• [Task data]
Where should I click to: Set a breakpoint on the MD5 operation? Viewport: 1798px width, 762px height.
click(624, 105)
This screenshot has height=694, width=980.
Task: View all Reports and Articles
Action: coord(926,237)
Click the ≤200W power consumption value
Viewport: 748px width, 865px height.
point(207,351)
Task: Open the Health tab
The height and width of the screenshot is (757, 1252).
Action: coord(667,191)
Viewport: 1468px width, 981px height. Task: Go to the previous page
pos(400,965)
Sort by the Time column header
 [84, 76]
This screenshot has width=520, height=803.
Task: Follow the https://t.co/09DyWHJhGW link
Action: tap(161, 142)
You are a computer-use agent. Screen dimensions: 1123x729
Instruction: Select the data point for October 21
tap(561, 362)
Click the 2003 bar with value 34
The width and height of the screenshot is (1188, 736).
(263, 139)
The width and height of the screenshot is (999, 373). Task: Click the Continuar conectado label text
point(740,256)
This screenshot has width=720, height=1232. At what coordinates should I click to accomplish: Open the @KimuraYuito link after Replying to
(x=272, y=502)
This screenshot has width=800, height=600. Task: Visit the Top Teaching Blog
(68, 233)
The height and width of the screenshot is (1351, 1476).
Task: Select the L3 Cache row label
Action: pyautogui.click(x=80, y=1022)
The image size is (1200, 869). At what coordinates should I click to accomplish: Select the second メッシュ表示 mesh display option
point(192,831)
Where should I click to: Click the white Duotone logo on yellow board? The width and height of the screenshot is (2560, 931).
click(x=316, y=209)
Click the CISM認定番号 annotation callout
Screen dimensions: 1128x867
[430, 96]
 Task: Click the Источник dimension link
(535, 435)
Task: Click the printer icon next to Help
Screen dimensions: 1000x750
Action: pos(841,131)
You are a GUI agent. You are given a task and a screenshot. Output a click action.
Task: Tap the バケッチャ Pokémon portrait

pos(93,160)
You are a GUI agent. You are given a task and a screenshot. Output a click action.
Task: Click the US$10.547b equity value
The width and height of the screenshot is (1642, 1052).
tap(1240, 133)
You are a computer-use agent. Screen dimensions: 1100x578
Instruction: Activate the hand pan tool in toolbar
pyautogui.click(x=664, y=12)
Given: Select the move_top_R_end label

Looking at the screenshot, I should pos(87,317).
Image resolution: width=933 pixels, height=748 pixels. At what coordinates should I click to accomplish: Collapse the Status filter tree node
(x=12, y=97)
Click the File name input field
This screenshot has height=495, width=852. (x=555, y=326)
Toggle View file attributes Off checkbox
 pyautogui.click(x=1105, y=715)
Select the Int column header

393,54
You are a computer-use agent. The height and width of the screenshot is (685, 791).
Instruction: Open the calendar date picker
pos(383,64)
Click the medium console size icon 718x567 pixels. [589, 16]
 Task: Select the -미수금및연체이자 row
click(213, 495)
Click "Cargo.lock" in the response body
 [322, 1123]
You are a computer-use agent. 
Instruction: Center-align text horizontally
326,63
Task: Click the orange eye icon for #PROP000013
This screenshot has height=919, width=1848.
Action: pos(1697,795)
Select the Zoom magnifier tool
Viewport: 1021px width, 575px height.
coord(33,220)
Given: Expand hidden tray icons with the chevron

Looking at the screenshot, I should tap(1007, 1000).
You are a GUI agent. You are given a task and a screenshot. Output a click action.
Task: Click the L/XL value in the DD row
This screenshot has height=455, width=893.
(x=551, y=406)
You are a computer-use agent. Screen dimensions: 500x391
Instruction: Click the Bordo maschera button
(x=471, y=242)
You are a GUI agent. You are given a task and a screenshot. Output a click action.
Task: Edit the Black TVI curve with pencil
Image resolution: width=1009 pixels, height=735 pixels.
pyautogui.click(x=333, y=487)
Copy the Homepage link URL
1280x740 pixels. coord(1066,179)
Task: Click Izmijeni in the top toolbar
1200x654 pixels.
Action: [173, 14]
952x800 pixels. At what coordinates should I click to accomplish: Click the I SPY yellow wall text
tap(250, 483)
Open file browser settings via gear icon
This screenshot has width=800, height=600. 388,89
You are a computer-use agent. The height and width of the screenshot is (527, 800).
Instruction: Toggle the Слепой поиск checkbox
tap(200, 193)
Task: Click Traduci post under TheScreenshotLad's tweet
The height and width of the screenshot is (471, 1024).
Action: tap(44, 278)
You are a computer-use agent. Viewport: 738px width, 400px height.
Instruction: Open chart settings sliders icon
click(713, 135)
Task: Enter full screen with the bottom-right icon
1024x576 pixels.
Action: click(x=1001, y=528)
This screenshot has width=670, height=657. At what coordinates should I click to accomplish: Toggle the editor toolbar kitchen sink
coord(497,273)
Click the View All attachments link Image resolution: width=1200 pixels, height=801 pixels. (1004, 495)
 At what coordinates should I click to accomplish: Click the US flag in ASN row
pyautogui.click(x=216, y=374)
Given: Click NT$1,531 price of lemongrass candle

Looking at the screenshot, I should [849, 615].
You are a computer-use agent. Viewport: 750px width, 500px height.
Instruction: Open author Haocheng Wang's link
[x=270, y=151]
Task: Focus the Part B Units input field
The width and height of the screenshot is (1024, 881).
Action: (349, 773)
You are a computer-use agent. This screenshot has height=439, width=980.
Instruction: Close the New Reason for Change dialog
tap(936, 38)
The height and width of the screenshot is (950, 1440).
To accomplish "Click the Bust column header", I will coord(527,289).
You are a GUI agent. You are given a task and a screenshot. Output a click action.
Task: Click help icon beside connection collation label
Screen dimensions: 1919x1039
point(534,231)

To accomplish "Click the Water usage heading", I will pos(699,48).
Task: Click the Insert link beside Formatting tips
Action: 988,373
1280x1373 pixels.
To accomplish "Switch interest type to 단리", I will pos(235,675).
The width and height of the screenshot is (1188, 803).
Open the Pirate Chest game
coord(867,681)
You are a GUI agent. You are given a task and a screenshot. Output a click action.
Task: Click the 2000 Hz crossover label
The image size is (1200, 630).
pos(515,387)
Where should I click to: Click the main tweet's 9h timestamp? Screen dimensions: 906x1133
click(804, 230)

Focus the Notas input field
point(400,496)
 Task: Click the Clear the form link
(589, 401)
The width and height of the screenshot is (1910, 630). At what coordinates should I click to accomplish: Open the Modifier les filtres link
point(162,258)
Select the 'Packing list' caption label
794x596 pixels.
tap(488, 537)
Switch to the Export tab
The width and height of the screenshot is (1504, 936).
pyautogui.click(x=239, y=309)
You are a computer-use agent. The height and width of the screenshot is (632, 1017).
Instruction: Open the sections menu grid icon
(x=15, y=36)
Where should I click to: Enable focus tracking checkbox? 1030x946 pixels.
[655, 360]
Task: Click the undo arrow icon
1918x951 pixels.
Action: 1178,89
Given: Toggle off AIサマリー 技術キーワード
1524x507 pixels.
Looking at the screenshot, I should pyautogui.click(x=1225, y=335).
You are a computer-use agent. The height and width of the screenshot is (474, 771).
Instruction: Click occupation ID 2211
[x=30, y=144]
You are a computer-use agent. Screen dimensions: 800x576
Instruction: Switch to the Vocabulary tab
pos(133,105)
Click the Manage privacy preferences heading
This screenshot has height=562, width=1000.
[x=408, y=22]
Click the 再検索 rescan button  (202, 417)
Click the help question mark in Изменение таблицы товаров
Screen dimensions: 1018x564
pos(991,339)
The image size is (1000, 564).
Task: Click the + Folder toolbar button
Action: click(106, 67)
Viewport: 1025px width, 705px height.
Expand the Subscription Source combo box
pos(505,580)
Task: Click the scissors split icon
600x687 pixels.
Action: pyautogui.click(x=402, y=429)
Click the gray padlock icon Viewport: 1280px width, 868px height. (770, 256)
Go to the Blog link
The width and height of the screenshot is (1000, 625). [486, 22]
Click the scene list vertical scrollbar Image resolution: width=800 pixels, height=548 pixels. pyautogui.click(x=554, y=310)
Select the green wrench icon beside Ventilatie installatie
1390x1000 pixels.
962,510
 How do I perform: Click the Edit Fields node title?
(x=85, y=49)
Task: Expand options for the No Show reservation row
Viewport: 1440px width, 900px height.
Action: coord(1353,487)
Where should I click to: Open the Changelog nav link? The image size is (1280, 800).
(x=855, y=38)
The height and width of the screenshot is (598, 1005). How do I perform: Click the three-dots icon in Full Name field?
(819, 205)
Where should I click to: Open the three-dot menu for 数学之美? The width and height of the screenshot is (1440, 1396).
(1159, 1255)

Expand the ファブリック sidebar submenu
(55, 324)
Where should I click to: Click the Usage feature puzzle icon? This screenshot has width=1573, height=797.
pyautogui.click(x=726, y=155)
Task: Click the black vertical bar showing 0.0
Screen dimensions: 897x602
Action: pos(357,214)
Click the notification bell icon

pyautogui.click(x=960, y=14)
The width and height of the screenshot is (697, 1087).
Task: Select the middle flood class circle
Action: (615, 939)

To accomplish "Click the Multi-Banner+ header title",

• [Exercise details] Out of the records above, pull the lines that include the word "value".

• [Task result]
Click the ≤200W power consumption value
Click the 2003 bar with value 34
Task: Click the US$10.547b equity value
Task: Click the L/XL value in the DD row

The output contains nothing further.